I have a getTracks
query that will fetch track data, and takes a handful of arguments for sorting/filtering (limit, offset, search, sort, order). Unfortunately, Apollo caches all of these separately, so when an item is deleted in one view, the user changes the sort order and the deleted item is still there (because it's in the cache for a different set of arguments).
This is the getTracks
query along with the relevant input type (in my server-side AppSync schema):
input SelectOptions {
limit: Int
offset: Int
sort: String
order: String
search: String
}
type Query {
getTracks(options: SelectOptions): TrackList!
}
type TrackList {
total: Int!
items: [Track!]!
}
In the Vue client, the query looks like this:
query GetTracks($options: SelectOptions) {
getTracks(options: $options) {
total
items {
id
name
runtime
createdAt
metadata {
trackNum
trackName
artistName
albumName
year
}
}
}
}
The first time the table is shown, the items load up and display fine (default sort order is createdAt/desc). If I sort by createdAt/asc, a network request is made to fetch the results, and they show up fine. Now, if I delete one of the records, and then sort by createdAt/desc again, the deleted item is shown since it's pulling it from the cache.

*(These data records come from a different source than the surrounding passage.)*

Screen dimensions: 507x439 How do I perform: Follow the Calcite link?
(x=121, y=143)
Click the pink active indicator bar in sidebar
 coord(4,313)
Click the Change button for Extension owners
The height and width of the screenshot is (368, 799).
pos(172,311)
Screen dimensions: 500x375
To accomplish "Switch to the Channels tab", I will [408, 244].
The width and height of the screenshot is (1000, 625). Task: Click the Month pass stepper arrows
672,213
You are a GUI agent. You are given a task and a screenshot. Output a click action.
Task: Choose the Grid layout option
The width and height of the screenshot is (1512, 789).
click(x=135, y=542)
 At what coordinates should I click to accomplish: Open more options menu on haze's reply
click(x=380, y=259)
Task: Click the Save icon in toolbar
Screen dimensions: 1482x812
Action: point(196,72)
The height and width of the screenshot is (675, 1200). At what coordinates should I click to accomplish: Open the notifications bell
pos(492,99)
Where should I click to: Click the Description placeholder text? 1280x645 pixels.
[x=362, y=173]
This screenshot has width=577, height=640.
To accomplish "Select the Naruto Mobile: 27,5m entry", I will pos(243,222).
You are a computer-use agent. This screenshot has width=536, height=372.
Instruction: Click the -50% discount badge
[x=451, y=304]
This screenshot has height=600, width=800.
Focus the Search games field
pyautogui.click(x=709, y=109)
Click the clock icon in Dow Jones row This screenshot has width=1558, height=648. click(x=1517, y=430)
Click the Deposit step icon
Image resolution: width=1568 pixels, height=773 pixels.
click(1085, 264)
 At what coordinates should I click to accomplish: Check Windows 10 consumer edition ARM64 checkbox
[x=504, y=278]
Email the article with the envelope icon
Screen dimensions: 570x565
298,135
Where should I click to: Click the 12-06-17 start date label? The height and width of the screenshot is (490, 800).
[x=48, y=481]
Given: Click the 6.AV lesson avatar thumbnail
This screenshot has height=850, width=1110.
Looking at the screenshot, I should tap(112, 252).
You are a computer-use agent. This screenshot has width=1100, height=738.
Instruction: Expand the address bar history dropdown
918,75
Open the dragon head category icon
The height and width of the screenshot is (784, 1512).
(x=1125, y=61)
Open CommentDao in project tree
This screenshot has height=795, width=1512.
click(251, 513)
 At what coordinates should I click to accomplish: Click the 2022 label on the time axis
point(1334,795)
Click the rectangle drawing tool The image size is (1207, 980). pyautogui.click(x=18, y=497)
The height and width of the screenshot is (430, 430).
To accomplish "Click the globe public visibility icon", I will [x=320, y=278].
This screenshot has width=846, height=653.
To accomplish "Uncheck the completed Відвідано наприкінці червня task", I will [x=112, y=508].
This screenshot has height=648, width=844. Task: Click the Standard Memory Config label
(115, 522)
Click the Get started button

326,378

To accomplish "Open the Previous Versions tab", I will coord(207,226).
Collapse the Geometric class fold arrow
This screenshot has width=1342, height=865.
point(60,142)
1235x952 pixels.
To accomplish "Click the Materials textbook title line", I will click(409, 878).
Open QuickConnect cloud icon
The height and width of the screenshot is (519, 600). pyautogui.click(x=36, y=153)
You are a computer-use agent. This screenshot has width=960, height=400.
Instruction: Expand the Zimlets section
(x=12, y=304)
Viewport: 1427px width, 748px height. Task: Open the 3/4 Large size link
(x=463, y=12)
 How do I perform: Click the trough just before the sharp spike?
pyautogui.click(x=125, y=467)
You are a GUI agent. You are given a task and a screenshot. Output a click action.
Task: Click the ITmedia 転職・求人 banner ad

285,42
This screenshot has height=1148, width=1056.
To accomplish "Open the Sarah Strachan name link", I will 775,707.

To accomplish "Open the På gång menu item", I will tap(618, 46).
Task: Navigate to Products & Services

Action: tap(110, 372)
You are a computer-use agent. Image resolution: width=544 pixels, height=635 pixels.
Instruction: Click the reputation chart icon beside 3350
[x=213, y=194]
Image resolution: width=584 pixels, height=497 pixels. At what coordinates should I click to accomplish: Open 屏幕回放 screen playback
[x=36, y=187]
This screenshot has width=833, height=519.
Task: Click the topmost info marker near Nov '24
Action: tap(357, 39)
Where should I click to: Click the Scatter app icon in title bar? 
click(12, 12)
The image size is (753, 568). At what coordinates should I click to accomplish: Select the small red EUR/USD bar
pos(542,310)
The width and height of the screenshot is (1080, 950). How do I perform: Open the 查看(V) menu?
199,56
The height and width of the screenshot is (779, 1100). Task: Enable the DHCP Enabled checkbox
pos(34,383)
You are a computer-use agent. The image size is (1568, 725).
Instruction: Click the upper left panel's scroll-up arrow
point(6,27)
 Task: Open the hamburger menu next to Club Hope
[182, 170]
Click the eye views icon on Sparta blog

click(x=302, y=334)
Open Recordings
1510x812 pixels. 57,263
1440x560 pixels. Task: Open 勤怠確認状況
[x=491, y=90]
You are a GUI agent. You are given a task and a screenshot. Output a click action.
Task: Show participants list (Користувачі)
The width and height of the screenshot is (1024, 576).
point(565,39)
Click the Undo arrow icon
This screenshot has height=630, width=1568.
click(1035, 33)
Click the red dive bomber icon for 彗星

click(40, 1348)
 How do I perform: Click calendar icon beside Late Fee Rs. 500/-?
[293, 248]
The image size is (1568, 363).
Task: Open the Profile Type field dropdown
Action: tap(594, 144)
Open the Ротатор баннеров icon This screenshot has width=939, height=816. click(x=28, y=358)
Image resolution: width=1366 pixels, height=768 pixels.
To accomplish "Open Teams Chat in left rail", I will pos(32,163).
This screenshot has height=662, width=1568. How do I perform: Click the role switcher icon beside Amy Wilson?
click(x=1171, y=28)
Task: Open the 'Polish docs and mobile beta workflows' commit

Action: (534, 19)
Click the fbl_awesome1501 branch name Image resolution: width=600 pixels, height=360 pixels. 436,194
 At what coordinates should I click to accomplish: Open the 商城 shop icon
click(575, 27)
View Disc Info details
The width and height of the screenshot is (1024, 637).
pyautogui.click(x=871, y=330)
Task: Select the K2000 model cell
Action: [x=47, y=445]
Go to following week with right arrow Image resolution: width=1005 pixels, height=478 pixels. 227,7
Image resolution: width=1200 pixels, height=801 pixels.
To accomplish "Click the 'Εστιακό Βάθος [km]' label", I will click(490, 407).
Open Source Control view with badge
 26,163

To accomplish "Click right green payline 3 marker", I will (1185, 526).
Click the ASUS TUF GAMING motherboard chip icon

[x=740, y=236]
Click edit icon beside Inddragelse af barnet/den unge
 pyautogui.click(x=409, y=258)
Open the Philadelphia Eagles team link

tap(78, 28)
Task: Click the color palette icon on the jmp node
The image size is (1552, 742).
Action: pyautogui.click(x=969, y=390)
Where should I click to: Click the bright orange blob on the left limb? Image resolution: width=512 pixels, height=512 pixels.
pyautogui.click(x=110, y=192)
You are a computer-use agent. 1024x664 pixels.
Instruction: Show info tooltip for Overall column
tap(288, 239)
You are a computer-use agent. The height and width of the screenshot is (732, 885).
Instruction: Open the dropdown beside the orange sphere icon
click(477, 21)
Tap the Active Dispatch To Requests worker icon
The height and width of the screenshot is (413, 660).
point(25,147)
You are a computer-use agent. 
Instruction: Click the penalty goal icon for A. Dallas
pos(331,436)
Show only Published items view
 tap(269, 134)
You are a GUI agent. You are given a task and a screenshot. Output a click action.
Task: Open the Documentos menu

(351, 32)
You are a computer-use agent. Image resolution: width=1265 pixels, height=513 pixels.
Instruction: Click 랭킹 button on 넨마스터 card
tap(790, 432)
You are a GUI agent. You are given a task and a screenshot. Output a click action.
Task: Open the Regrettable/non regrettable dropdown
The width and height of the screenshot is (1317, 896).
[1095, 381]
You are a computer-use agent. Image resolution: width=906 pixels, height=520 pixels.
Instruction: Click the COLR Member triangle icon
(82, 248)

Is there no way in Apollo to have it intelligently go through and remove (or add/modify) items from the cache even though the query has different arguments? I did try the @connection
directive as documented here, but it just made it so sorting the table had no effect (it wouldn't fetch from the server at all).
I'm completely stuck, and ready to just disable caching altogether because it doesn't seem to work in real-world scenarios. How can I keep the default cache-and-network
policy, but get my tables to behave properly when data is changed?
Unfortunately, this issue has been brought up before and there's not a good existing solution for it. The biggest problem is that neither the client nor the cache expose any method for fetching all requests for a given query -- if you had that information, you could iterate through the requests and update the cache appropriately.
The next best thing you can do is utilize apollo-link-watched-mutation. The link lets us effectively identify one or more queries that will need to be updated per mutation, but it uses operation names to identify the queries (and which mutations should trigger them). This way, you don't even need to know the relevant variables to update a query -- you just need to name your operations consistently.
new WatchedMutationLink(
cache,
{
SaveTodo: {
TodoList: ({ mutation, query }) => {
// update logic here
}
}
}
)
One downside to this approach is that you lose the ability to define your update
logic on a per-component basis. However, you can also get around that limitation by using differently named mutations.